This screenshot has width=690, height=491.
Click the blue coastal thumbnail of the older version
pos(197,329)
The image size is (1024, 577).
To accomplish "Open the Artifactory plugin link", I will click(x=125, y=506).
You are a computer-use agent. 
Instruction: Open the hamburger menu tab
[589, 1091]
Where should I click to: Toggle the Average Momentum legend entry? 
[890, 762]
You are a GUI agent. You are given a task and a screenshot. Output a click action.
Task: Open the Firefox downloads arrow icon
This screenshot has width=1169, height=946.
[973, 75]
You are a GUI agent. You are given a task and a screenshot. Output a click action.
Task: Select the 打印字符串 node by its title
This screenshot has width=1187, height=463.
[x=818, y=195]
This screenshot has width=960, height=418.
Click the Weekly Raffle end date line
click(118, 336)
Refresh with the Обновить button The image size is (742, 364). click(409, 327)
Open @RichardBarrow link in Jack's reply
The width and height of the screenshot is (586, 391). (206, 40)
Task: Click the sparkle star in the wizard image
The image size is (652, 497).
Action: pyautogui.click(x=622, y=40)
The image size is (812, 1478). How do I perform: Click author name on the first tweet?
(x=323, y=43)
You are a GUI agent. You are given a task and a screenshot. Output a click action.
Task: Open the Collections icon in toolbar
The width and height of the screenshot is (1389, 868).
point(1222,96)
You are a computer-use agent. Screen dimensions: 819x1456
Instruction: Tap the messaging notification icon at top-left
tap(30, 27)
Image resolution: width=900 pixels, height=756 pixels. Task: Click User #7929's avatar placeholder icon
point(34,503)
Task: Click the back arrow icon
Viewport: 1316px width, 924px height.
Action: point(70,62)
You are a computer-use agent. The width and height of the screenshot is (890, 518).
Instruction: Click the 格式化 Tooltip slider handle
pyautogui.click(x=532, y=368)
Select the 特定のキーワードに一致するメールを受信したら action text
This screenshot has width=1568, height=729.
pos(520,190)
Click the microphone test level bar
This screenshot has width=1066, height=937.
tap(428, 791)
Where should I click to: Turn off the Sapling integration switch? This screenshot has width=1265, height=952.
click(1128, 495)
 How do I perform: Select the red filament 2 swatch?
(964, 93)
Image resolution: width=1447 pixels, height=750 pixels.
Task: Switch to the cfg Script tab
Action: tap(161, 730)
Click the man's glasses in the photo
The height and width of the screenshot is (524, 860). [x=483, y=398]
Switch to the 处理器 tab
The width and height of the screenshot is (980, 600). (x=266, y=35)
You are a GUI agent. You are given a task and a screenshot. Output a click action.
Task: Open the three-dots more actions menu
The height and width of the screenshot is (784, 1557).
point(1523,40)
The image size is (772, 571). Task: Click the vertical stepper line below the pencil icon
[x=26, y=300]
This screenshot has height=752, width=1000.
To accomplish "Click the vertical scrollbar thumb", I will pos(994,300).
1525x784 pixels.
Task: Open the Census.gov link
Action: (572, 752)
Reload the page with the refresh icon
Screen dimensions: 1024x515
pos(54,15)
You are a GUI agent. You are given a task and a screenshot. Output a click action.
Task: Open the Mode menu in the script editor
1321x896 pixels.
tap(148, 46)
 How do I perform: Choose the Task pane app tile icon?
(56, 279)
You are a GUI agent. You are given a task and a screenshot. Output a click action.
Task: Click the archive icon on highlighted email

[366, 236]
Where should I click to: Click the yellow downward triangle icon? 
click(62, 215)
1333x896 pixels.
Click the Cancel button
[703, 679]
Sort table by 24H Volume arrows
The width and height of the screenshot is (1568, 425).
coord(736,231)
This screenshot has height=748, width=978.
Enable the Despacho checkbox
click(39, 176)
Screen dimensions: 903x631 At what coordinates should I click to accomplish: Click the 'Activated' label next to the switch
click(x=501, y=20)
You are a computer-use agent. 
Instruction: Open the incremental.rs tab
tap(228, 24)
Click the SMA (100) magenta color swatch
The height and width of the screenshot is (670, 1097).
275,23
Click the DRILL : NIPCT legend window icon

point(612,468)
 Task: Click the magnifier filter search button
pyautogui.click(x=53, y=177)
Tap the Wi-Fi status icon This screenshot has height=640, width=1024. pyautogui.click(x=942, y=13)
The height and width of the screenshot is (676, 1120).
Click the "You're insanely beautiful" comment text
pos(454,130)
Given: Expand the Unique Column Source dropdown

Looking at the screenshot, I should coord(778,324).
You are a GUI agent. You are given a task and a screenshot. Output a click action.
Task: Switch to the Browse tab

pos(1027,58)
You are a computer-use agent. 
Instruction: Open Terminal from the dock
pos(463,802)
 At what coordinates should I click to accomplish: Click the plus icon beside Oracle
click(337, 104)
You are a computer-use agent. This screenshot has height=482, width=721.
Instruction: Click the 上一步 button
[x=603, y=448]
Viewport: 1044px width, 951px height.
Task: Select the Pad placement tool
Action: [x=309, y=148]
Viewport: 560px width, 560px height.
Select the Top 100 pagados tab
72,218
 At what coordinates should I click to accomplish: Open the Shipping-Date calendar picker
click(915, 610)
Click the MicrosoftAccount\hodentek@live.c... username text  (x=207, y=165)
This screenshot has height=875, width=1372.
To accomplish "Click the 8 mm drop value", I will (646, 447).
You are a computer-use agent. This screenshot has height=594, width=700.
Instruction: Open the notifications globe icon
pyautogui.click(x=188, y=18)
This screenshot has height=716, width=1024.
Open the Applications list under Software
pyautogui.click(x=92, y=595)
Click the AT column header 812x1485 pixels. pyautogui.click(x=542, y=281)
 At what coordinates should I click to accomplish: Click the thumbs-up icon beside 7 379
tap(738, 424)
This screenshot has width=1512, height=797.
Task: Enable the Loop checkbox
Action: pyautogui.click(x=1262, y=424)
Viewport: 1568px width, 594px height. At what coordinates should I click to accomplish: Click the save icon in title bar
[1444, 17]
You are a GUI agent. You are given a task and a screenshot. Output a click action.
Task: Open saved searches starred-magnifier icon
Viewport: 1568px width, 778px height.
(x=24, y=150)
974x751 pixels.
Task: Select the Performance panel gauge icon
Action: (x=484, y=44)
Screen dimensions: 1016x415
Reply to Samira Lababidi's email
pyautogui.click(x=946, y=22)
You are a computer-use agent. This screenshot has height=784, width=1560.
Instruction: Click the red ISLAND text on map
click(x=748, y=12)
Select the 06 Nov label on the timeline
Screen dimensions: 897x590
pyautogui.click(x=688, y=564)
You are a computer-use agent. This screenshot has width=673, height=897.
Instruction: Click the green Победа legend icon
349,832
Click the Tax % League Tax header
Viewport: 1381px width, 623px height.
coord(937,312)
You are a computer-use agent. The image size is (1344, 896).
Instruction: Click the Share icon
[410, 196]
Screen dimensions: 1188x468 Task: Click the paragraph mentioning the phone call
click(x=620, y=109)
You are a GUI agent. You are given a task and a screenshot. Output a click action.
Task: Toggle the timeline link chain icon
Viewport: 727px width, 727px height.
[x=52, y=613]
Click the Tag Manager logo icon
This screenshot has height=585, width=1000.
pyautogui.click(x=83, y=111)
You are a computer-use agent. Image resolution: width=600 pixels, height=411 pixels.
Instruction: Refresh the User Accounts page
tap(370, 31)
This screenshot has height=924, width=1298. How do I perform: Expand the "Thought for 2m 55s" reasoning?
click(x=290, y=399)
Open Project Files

▶ [SHORT PROBLEM]:
Copy the listing above, substituting "Goal" for every occurrence of "Instruction" and leaving everything else as it is.

▶ [FULL OUTPUT]:
This screenshot has width=690, height=491.
Click the blue coastal thumbnail of the older version
pos(197,329)
The image size is (1024, 577).
To accomplish "Open the Artifactory plugin link", I will click(x=125, y=506).
You are a computer-use agent. 
Goal: Open the hamburger menu tab
[589, 1091]
Where should I click to: Toggle the Average Momentum legend entry? 
[890, 762]
You are a GUI agent. You are given a task and a screenshot. Output a click action.
Task: Open the Firefox downloads arrow icon
This screenshot has width=1169, height=946.
[973, 75]
You are a GUI agent. You are given a task and a screenshot. Output a click action.
Task: Select the 打印字符串 node by its title
This screenshot has width=1187, height=463.
[x=818, y=195]
This screenshot has width=960, height=418.
Click the Weekly Raffle end date line
click(118, 336)
Refresh with the Обновить button The image size is (742, 364). click(409, 327)
Open @RichardBarrow link in Jack's reply
The width and height of the screenshot is (586, 391). (206, 40)
Task: Click the sparkle star in the wizard image
The image size is (652, 497).
Action: pyautogui.click(x=622, y=40)
The image size is (812, 1478). How do I perform: Click author name on the first tweet?
(x=323, y=43)
You are a GUI agent. You are given a task and a screenshot. Output a click action.
Task: Open the Collections icon in toolbar
The width and height of the screenshot is (1389, 868).
point(1222,96)
You are a computer-use agent. Screen dimensions: 819x1456
Goal: Tap the messaging notification icon at top-left
tap(30, 27)
Image resolution: width=900 pixels, height=756 pixels. Task: Click User #7929's avatar placeholder icon
point(34,503)
Task: Click the back arrow icon
Viewport: 1316px width, 924px height.
Action: point(70,62)
You are a computer-use agent. The width and height of the screenshot is (890, 518).
Goal: Click the 格式化 Tooltip slider handle
pyautogui.click(x=532, y=368)
Select the 特定のキーワードに一致するメールを受信したら action text
This screenshot has width=1568, height=729.
pos(520,190)
Click the microphone test level bar
This screenshot has width=1066, height=937.
tap(428, 791)
Where should I click to: Turn off the Sapling integration switch? This screenshot has width=1265, height=952.
click(1128, 495)
 How do I perform: Select the red filament 2 swatch?
(964, 93)
Image resolution: width=1447 pixels, height=750 pixels.
Task: Switch to the cfg Script tab
Action: tap(161, 730)
Click the man's glasses in the photo
The height and width of the screenshot is (524, 860). [x=483, y=398]
Switch to the 处理器 tab
The width and height of the screenshot is (980, 600). (x=266, y=35)
You are a GUI agent. You are given a task and a screenshot. Output a click action.
Task: Open the three-dots more actions menu
The height and width of the screenshot is (784, 1557).
point(1523,40)
The image size is (772, 571). Task: Click the vertical stepper line below the pencil icon
[x=26, y=300]
This screenshot has height=752, width=1000.
To accomplish "Click the vertical scrollbar thumb", I will pos(994,300).
1525x784 pixels.
Task: Open the Census.gov link
Action: (572, 752)
Reload the page with the refresh icon
Screen dimensions: 1024x515
pos(54,15)
You are a GUI agent. You are given a task and a screenshot. Output a click action.
Task: Open the Mode menu in the script editor
1321x896 pixels.
tap(148, 46)
 How do I perform: Choose the Task pane app tile icon?
(56, 279)
You are a GUI agent. You are given a task and a screenshot. Output a click action.
Task: Click the archive icon on highlighted email

[366, 236]
Where should I click to: Click the yellow downward triangle icon? 
click(62, 215)
1333x896 pixels.
Click the Cancel button
[703, 679]
Sort table by 24H Volume arrows
The width and height of the screenshot is (1568, 425).
coord(736,231)
This screenshot has height=748, width=978.
Enable the Despacho checkbox
click(39, 176)
Screen dimensions: 903x631 At what coordinates should I click to accomplish: Click the 'Activated' label next to the switch
click(x=501, y=20)
You are a computer-use agent. 
Goal: Open the incremental.rs tab
tap(228, 24)
Click the SMA (100) magenta color swatch
The height and width of the screenshot is (670, 1097).
275,23
Click the DRILL : NIPCT legend window icon

point(612,468)
 Task: Click the magnifier filter search button
pyautogui.click(x=53, y=177)
Tap the Wi-Fi status icon This screenshot has height=640, width=1024. pyautogui.click(x=942, y=13)
The height and width of the screenshot is (676, 1120).
Click the "You're insanely beautiful" comment text
pos(454,130)
Given: Expand the Unique Column Source dropdown

Looking at the screenshot, I should coord(778,324).
You are a GUI agent. You are given a task and a screenshot. Output a click action.
Task: Switch to the Browse tab

pos(1027,58)
You are a computer-use agent. 
Goal: Open Terminal from the dock
pos(463,802)
 At what coordinates should I click to accomplish: Click the plus icon beside Oracle
click(337, 104)
You are a computer-use agent. This screenshot has height=482, width=721.
Goal: Click the 上一步 button
[x=603, y=448]
Viewport: 1044px width, 951px height.
Task: Select the Pad placement tool
Action: [x=309, y=148]
Viewport: 560px width, 560px height.
Select the Top 100 pagados tab
72,218
 At what coordinates should I click to accomplish: Open the Shipping-Date calendar picker
click(915, 610)
Click the MicrosoftAccount\hodentek@live.c... username text  (x=207, y=165)
This screenshot has height=875, width=1372.
To accomplish "Click the 8 mm drop value", I will (646, 447).
You are a computer-use agent. This screenshot has height=594, width=700.
Goal: Open the notifications globe icon
pyautogui.click(x=188, y=18)
This screenshot has height=716, width=1024.
Open the Applications list under Software
pyautogui.click(x=92, y=595)
Click the AT column header 812x1485 pixels. pyautogui.click(x=542, y=281)
 At what coordinates should I click to accomplish: Click the thumbs-up icon beside 7 379
tap(738, 424)
This screenshot has width=1512, height=797.
Task: Enable the Loop checkbox
Action: pyautogui.click(x=1262, y=424)
Viewport: 1568px width, 594px height. At what coordinates should I click to accomplish: Click the save icon in title bar
[1444, 17]
You are a GUI agent. You are given a task and a screenshot. Output a click action.
Task: Open saved searches starred-magnifier icon
Viewport: 1568px width, 778px height.
(x=24, y=150)
974x751 pixels.
Task: Select the Performance panel gauge icon
Action: (x=484, y=44)
Screen dimensions: 1016x415
Reply to Samira Lababidi's email
pyautogui.click(x=946, y=22)
You are a computer-use agent. This screenshot has height=784, width=1560.
Goal: Click the red ISLAND text on map
click(x=748, y=12)
Select the 06 Nov label on the timeline
Screen dimensions: 897x590
pyautogui.click(x=688, y=564)
You are a computer-use agent. This screenshot has width=673, height=897.
Goal: Click the green Победа legend icon
349,832
Click the Tax % League Tax header
Viewport: 1381px width, 623px height.
coord(937,312)
You are a computer-use agent. The image size is (1344, 896).
Goal: Click the Share icon
[410, 196]
Screen dimensions: 1188x468 Task: Click the paragraph mentioning the phone call
click(x=620, y=109)
You are a GUI agent. You are given a task and a screenshot. Output a click action.
Task: Toggle the timeline link chain icon
Viewport: 727px width, 727px height.
[x=52, y=613]
Click the Tag Manager logo icon
This screenshot has height=585, width=1000.
pyautogui.click(x=83, y=111)
You are a computer-use agent. Image resolution: width=600 pixels, height=411 pixels.
Goal: Refresh the User Accounts page
tap(370, 31)
This screenshot has height=924, width=1298. How do I perform: Expand the "Thought for 2m 55s" reasoning?
click(x=290, y=399)
Open Project Files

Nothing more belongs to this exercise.